Further implications

Beyond the issue of whistleblowing, as members of LLPs now clearly have worker status, they will qualify for a wider range of protections, including National Minimum Wage and Working Time Regulations. Neither of these are, perhaps, in practice likely to cause concerns for the major professional practices conducting their businesses through the LLP structure but they could give rise to claims in structures where regular payments are foregone in favour of a later sharing of profit.

Perhaps of more interest is that the Employment Relations Act, which provides a right to be accompanied at a disciplinary or grievance hearing,[1] applies to workers. This now includes LLP members as well as a range of other workers who supply their own services under contract.

A reduction in profit share or commission payments as a result of poor performance may be now within the scope of disciplinary proceedings for the purpose of granting these rights. This case also has potential ramifications for pensions auto-enrolment.

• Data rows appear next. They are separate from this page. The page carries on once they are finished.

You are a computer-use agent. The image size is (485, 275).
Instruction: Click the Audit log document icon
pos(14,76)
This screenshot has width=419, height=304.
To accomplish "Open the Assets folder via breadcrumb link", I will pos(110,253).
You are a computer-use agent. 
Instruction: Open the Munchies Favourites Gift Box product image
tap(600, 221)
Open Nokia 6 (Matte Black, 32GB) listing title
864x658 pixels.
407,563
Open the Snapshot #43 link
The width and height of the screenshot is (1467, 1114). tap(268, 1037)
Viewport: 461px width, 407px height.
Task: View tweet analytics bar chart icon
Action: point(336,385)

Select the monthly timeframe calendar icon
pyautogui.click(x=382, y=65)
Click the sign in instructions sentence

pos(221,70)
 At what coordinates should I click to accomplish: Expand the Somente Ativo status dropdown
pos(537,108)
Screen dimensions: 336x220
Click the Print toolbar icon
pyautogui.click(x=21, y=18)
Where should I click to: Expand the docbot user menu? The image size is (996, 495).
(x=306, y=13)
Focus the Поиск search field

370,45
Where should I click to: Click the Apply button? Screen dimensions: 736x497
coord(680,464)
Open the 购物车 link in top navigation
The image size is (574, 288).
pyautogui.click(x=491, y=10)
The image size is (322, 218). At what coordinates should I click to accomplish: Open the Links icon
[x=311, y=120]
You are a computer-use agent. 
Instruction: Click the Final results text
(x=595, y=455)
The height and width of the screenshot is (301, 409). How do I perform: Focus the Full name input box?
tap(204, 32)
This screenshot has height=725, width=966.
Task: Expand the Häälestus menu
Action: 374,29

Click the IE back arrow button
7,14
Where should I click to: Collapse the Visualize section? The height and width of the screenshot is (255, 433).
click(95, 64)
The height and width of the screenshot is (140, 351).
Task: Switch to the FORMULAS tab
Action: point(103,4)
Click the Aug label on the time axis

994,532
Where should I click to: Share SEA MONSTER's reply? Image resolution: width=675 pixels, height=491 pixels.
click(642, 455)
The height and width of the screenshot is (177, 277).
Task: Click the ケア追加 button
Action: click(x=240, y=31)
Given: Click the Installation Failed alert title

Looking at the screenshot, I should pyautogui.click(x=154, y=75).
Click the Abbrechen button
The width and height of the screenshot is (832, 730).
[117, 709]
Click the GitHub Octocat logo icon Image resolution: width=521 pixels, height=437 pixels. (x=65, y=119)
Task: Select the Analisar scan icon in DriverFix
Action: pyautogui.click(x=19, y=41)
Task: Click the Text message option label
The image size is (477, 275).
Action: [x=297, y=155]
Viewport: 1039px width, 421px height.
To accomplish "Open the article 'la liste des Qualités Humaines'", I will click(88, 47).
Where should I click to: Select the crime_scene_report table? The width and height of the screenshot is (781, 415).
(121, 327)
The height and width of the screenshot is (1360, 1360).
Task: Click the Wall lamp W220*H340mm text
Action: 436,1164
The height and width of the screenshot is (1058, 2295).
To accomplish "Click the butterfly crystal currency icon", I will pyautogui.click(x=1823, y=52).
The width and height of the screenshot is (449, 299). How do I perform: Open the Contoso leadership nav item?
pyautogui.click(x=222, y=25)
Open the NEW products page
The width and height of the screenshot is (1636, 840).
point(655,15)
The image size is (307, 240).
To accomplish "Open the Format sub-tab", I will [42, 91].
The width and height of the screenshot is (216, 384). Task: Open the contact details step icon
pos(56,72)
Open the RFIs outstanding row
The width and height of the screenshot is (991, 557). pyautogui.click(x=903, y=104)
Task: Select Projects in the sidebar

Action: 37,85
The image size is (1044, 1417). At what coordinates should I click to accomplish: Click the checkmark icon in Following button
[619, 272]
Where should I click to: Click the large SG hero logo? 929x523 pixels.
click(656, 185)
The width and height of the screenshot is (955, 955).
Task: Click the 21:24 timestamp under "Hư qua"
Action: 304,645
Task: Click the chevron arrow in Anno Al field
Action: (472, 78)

Finally, organisations which have used an LLP structure in order to avoid minimum wage rights for lower paid workers will now need to be aware that such workers are governed by minimum wage obligations, including obligations to make payments within a prescribed period of the work being carried out which cannot be longer than one month.

Action points to consider

  • LLPs in particular will clearly wish to review their policies and procedures to ensure that they are tailored appropriately for and published to those among their workers who are not employees but are now entitled to the broader range of employment rights.
  • Other organisations who use workers who are not employees should review their arrangements in order to assess whether any of those workers are now entitled to the additional protections arising as a result of this judgment.
  • Contracts for provision of confidential whistleblowing reporting systems and ways in which reports are made by providers made may also require consideration and review.

Footnotes

[1] A disciplinary hearing is a hearing which can result in the administration of a formal warning to a worker or "the taking of some other action in respect of a worker by his employer".